El Madison Square Garden puede estar en su punto más salvaje cuando comience el juego del Campeonato Big East. El baloncesto universitario es un deporte inherentemente tribal y territorial. Por eso, cuando más de 19.000 personas asaltan los muros del estadio más famoso del mundo para una competición como ésta, el ruido es palpable y, a veces, físicamente doloroso.
El sábado no fue la excepción. Los cánticos en duelo de “Let’s Go Johnnies” y “Let’s Go Huskies” antes del inicio del himno nacional prepararon el escenario, al igual que la elección de la música de ataque: “Hypnotize” de Biggie Smalls para UConn, “California Love” de Tupac para St. John’s.
Entonces propina. El control del cristal y la pintura sería clave para la victoria de ambos equipos, y en la primera mitad St. John’s acosó profundamente a UConn.
Al principio del juego, el árbitro James Breeding golpeó a Hurley con una falta técnica, poco más de una semana después de que el entrenador de Connecticut fuera expulsado por abusar verbalmente de otro árbitro.
UConn no sólo pareció fuera de forma en la primera mitad, sino que parecía completamente abrumado y perdía por 17 puntos. Al final de los primeros 20 minutos, perdieron el balón dos veces en un pase entrante, lo que llevó a los puntos de St. John.
En la primera mitad, los Huskies dispararon al 36 por ciento, permitieron que St. John’s acertara exactamente la mitad de sus tiros, cometieron 11 pérdidas de balón y permitieron a los Johnnies anotar 15 puntos contra estos Huskies.
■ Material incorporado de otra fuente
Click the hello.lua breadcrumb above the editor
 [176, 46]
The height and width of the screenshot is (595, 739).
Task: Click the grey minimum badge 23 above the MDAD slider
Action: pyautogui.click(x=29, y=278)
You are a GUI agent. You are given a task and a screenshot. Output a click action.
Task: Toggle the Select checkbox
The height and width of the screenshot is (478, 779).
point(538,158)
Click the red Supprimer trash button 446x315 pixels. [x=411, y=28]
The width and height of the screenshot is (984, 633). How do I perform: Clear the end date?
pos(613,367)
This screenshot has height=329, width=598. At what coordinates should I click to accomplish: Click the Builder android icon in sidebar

En cierto modo, fue un milagro que UConn estuviera sólo 13 puntos por detrás en ese momento.
El entrenador de UConn, Dan Hurley, recibió una falta técnica al comienzo del juego.
El intento de dar la vuelta fue evidente ya en el primer tiempo muerto de los medios de la segunda mitad, cuando Connecticut hizo una racha de 7-0 para cerrar el juego.
Eso se convirtió en una racha de 13-2 que obligó a Pitino a pedir un tiempo muerto a las 12:14 cuando los Huskies redujeron el déficit a siete.
Pero el entrenador de los Johnnies ejecutó un tiempo muerto a la perfección, robándole a UConn cualquier impulso antes de que su equipo hiciera una racha de 11-3 con una volcada de puntuación de Dillon Mitchell para poner el marcador 58-45.
Esencialmente, todo el curso del juego podría haberse plasmado en este único pasaje. St. John’s tomaría la delantera, los Huskies retrocederían un poco, sucedería algo que disminuiría su positividad y Red Storm volvería a anotar.
Enjuague, repita. Los Huskies nunca estuvieron realmente en el juego. Cuando sonó el timbre final, UConn cometió 17 pérdidas de balón inimaginables y no anotó ni un solo tiro en los últimos 8:03 del concurso.